Chronische cholestatische Hepatopathie und Grand-mal-Anfall

Abstract

A 48-year-old woman was hospitalised because of grand-mal seizures. 3 years previously a malignant melanoma had been resected from the skin of the back. She was also known to have chronic cholestasis of unknown cause. On physical examination there were postictal signs, but no neurological abnormalities and no jaundice. Biochemical tests demonstrated greatly increased alkaline phosphatase (576U/I). gamma-GT (1556U/I) and leucine aminopeptidase (258U/I). The transaminases were only slightly raised (GOT 113U/I, GPT 82U/I). Magnetic resonance imaging of the brain revealed a single intracerebral space-occupying lesion, compatible with a melanoma metastasis.
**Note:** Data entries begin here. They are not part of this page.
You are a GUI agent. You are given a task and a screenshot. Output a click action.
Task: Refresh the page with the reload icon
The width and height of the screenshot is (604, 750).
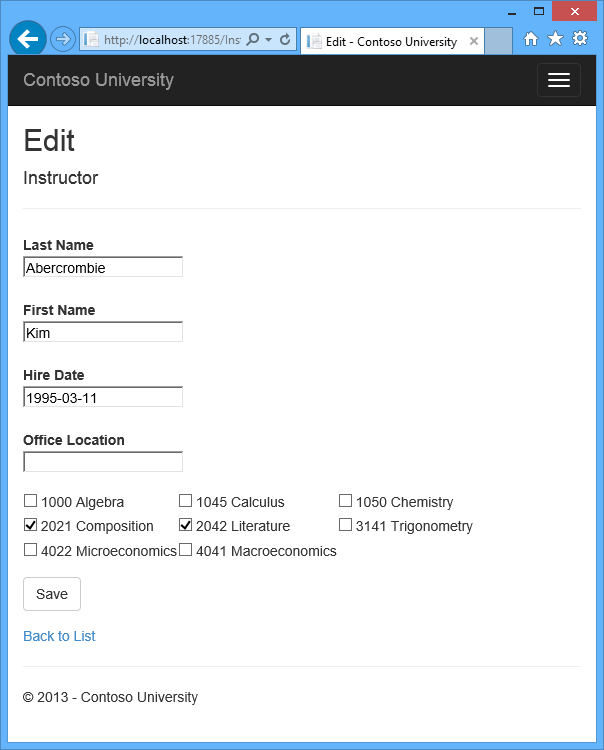[x=285, y=40]
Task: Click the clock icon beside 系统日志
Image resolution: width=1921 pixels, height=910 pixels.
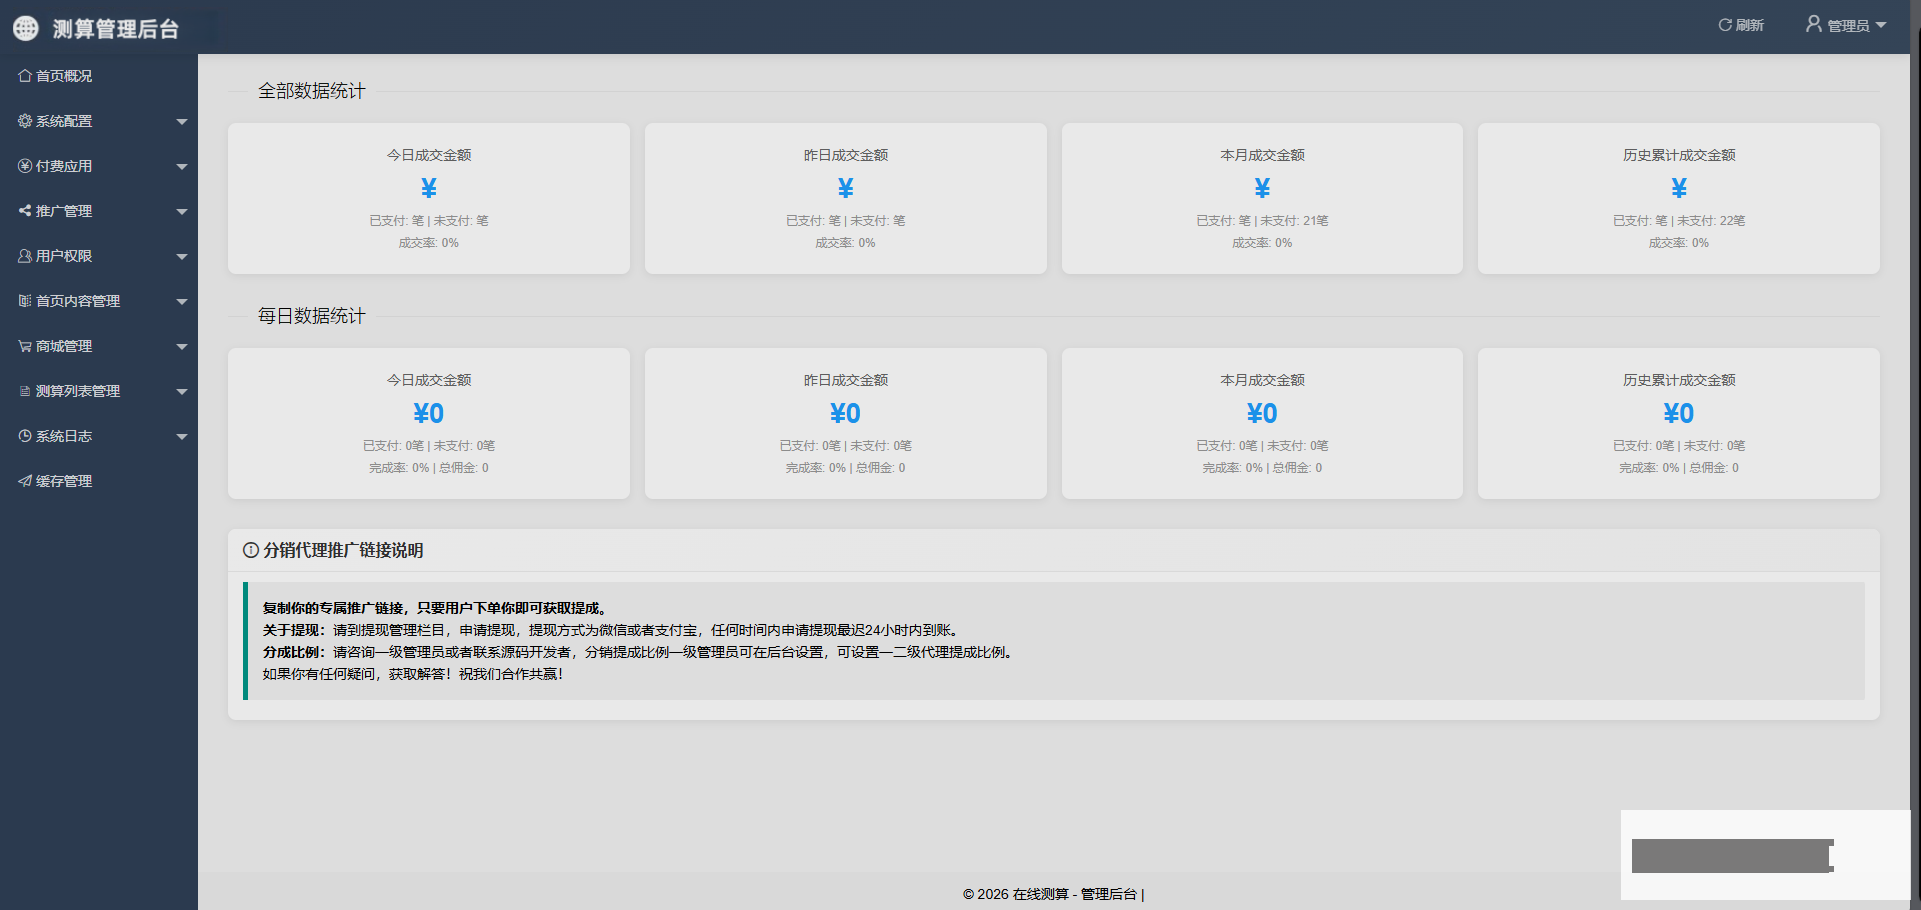Action: point(25,436)

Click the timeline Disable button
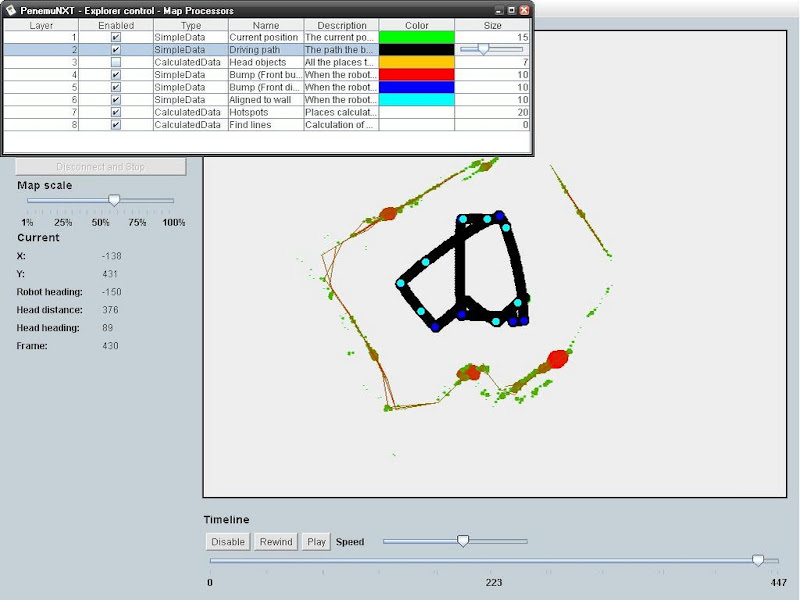point(228,541)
Endoscopic retrograde cholangiopancreatography discovered a filiform, short stenosis in the choledochal duct, histologically an adenocarcinoma. The cerebral metastasis was removed stereotactically without complications. A Whipple-type gastroduodenopancreatectomy was performed 2 months later. Histology of an intraoperative liver biopsy revealed Caroli's syndrome (focal intrahepatic biliary dilatation) with congenital hepatic fibrosis. Cholestasis persisted after the operation and was treated with ursodeoxycholic acid. The patient has now been free of symptoms for 3 years. Caroli's syndrome should be included in the differential diagnosis of chronic cholestasis of unknown cause. The case also demonstrates the justification, under certain conditions, of aggressive treatment even when there are two different malignancies.